→ TASK OBJECTIVE:
Retype the rows from the line with "The width and height of the screenshot is (1253, 2576). What" to the line with "on Register in", keeping every character as it appears.

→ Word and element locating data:
───

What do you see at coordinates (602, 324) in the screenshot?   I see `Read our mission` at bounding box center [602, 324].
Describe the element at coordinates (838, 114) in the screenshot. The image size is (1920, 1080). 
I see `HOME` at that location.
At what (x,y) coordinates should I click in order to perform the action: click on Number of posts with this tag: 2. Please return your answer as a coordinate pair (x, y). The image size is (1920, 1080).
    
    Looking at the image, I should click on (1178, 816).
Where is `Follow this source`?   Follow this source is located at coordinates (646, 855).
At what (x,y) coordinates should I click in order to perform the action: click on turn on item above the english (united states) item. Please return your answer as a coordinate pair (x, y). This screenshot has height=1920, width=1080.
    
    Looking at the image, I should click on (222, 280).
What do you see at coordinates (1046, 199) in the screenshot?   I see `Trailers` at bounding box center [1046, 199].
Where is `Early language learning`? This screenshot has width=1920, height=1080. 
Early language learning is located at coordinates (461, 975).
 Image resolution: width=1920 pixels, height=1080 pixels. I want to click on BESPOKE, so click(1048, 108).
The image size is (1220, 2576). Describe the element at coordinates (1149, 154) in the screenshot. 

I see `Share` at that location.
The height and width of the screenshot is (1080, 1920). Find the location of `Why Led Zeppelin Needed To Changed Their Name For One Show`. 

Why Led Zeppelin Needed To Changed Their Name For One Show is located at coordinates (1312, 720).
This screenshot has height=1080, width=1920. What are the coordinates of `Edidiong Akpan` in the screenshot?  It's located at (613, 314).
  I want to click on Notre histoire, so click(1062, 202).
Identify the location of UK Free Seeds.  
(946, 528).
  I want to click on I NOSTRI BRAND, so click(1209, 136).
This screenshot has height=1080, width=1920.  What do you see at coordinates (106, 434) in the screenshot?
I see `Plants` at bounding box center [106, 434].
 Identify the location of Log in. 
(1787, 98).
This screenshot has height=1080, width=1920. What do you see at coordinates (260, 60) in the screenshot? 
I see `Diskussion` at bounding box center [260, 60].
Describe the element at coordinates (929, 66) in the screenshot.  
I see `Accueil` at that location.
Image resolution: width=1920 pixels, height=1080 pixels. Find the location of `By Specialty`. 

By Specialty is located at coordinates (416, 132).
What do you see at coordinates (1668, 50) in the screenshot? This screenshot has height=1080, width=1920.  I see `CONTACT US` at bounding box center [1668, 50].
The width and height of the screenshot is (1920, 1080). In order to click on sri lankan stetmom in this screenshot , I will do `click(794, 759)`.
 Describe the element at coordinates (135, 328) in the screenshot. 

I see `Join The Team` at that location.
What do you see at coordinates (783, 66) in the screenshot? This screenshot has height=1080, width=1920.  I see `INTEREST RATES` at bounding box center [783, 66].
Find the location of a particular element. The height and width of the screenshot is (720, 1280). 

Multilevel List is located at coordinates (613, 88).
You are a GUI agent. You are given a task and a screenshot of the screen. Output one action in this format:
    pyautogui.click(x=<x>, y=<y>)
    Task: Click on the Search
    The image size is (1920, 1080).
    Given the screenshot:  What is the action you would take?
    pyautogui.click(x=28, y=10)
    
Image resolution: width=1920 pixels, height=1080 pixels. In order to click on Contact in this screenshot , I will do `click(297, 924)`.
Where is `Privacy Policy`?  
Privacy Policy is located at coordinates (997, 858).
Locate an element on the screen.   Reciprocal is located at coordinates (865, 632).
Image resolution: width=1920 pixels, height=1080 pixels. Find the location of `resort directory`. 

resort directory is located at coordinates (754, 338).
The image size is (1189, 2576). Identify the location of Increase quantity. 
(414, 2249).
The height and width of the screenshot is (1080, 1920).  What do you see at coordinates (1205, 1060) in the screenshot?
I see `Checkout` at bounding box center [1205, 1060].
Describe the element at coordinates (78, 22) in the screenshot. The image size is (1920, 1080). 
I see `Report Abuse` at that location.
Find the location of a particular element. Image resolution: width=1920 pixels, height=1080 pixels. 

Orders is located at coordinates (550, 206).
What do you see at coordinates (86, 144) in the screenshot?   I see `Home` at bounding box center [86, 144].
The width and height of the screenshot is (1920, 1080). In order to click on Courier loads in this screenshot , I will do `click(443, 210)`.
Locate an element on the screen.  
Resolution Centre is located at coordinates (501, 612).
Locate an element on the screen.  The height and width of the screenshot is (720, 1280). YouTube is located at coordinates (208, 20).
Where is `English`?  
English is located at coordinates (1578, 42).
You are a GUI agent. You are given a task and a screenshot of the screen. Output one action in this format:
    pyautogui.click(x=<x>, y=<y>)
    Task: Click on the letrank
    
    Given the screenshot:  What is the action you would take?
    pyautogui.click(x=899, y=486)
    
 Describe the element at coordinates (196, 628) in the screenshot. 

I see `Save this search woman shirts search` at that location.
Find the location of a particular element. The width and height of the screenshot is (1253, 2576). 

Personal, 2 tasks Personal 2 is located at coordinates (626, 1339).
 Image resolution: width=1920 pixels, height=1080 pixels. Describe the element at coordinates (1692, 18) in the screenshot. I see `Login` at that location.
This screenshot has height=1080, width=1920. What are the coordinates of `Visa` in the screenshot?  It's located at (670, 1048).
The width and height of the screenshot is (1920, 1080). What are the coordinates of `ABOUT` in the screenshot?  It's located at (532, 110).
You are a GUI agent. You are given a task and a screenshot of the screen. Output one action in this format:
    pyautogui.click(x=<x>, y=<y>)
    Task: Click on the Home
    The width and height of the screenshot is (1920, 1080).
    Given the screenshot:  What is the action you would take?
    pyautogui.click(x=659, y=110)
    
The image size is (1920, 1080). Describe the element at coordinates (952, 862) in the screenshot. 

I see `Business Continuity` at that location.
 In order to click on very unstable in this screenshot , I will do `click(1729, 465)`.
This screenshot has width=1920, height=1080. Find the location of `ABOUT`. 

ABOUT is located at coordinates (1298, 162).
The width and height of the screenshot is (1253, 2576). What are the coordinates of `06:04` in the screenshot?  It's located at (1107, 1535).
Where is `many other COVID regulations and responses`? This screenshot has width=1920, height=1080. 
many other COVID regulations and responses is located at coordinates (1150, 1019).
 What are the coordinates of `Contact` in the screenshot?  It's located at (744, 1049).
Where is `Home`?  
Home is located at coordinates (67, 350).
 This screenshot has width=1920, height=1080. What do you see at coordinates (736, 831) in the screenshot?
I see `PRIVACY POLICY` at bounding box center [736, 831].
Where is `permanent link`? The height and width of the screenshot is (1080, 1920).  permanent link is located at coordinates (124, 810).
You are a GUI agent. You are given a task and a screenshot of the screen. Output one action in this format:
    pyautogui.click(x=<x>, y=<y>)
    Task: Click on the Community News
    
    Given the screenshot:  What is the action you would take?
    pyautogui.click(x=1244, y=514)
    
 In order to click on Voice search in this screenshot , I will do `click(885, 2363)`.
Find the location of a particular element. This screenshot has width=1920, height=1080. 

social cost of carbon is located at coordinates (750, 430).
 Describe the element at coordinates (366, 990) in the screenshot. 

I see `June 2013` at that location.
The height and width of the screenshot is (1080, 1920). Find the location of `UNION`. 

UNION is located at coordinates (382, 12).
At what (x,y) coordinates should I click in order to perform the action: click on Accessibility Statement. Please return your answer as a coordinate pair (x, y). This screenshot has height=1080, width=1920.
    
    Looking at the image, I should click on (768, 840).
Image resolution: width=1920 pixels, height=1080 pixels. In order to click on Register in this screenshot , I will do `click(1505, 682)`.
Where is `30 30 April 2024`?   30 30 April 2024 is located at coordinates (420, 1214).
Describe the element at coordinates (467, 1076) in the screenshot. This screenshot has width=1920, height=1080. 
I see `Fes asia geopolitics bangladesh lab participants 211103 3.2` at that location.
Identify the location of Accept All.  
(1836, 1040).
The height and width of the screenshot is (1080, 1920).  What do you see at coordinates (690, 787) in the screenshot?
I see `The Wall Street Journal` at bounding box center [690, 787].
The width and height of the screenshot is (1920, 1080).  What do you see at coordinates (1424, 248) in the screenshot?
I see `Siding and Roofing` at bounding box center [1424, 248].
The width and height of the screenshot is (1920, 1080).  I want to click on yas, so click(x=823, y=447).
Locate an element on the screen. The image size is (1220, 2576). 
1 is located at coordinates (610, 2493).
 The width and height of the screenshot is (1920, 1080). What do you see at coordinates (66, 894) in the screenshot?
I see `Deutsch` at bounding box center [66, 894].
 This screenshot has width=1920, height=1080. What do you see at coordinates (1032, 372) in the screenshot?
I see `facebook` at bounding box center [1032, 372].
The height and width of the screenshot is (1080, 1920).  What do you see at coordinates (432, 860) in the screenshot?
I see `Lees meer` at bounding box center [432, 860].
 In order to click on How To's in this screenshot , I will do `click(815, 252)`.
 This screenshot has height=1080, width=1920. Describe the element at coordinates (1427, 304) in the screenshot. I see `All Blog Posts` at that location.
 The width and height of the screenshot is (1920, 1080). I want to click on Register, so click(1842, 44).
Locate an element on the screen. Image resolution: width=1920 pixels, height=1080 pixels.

───

→ IN RESPONSE:
The width and height of the screenshot is (1253, 2576). What are the coordinates of `06:04` in the screenshot?  It's located at (1107, 1535).
Where is `many other COVID regulations and responses`? This screenshot has width=1920, height=1080. 
many other COVID regulations and responses is located at coordinates (1150, 1019).
 What are the coordinates of `Contact` in the screenshot?  It's located at (744, 1049).
Where is `Home`?  
Home is located at coordinates (67, 350).
 This screenshot has width=1920, height=1080. What do you see at coordinates (736, 831) in the screenshot?
I see `PRIVACY POLICY` at bounding box center [736, 831].
Where is `permanent link`? The height and width of the screenshot is (1080, 1920).  permanent link is located at coordinates (124, 810).
You are a GUI agent. You are given a task and a screenshot of the screen. Output one action in this format:
    pyautogui.click(x=<x>, y=<y>)
    Task: Click on the Community News
    
    Given the screenshot:  What is the action you would take?
    pyautogui.click(x=1244, y=514)
    
 In order to click on Voice search in this screenshot , I will do `click(885, 2363)`.
Find the location of a particular element. This screenshot has width=1920, height=1080. 

social cost of carbon is located at coordinates (750, 430).
 Describe the element at coordinates (366, 990) in the screenshot. 

I see `June 2013` at that location.
The height and width of the screenshot is (1080, 1920). Find the location of `UNION`. 

UNION is located at coordinates (382, 12).
At what (x,y) coordinates should I click in order to perform the action: click on Accessibility Statement. Please return your answer as a coordinate pair (x, y). This screenshot has height=1080, width=1920.
    
    Looking at the image, I should click on (768, 840).
Image resolution: width=1920 pixels, height=1080 pixels. In order to click on Register in this screenshot , I will do `click(1505, 682)`.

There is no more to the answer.